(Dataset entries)
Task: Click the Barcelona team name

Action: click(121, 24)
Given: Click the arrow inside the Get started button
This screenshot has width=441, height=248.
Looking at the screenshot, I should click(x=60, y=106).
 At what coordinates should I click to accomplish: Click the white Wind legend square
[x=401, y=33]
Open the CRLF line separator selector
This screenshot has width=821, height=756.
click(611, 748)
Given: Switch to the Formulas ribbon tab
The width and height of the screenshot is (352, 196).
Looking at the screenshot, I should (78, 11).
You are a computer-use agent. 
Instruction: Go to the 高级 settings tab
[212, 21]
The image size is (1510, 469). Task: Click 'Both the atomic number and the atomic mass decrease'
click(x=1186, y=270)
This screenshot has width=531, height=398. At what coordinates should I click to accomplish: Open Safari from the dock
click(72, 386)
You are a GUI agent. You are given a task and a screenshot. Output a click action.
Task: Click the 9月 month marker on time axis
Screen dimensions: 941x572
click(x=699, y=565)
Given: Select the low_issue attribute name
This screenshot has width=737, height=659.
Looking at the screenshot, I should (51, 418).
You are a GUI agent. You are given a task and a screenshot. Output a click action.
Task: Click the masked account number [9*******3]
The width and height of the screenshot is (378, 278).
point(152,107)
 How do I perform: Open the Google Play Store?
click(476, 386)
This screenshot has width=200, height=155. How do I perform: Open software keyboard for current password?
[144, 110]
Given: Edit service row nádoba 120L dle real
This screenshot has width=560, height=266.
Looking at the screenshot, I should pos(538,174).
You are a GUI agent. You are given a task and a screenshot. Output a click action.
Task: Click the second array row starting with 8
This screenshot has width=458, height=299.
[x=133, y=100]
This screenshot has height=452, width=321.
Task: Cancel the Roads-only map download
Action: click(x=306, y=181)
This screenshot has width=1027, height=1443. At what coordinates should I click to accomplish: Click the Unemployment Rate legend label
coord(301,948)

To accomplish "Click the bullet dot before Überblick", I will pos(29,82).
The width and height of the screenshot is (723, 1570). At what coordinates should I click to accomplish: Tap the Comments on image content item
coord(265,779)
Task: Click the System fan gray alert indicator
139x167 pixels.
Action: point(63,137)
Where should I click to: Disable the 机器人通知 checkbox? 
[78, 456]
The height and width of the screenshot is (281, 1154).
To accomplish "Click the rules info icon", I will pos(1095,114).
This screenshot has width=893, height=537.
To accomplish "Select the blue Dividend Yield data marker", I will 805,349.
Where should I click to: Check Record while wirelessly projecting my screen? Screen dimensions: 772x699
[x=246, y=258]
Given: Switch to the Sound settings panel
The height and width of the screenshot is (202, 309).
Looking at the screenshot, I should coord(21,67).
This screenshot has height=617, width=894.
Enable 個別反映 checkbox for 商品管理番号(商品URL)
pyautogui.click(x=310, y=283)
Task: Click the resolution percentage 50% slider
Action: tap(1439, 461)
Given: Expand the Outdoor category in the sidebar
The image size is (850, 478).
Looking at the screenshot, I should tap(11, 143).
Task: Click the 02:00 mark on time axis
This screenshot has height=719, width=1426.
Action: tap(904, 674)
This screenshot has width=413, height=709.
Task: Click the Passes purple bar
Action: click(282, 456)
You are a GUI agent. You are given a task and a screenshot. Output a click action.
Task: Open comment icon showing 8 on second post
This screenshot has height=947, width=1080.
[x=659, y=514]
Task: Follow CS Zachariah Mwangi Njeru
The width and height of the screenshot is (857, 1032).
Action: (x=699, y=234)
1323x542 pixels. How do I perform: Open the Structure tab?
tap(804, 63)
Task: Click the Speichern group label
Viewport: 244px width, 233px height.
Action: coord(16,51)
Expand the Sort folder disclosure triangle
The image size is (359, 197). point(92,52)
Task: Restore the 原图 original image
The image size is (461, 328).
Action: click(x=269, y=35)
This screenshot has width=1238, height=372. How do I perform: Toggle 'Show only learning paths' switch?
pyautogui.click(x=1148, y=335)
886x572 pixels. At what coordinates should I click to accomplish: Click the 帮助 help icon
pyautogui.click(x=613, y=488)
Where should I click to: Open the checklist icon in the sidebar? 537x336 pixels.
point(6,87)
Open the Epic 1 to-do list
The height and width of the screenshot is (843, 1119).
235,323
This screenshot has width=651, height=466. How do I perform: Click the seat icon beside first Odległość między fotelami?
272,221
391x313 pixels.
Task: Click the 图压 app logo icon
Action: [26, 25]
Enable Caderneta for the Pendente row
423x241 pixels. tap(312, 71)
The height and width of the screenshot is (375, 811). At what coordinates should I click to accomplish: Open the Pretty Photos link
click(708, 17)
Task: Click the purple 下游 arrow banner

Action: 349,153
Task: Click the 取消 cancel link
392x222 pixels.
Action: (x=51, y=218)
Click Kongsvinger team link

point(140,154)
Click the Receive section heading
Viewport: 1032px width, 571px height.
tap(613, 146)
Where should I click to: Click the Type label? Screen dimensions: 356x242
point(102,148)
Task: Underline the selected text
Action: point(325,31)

- [TO DO]: Reproduce, with both ends included, the lines from the one holding "Where should I click to: Click" to the end of the records above.

- [SOLUTION TO THIS TASK]:
Where should I click to: Click the Type label? Screen dimensions: 356x242
point(102,148)
Task: Underline the selected text
Action: point(325,31)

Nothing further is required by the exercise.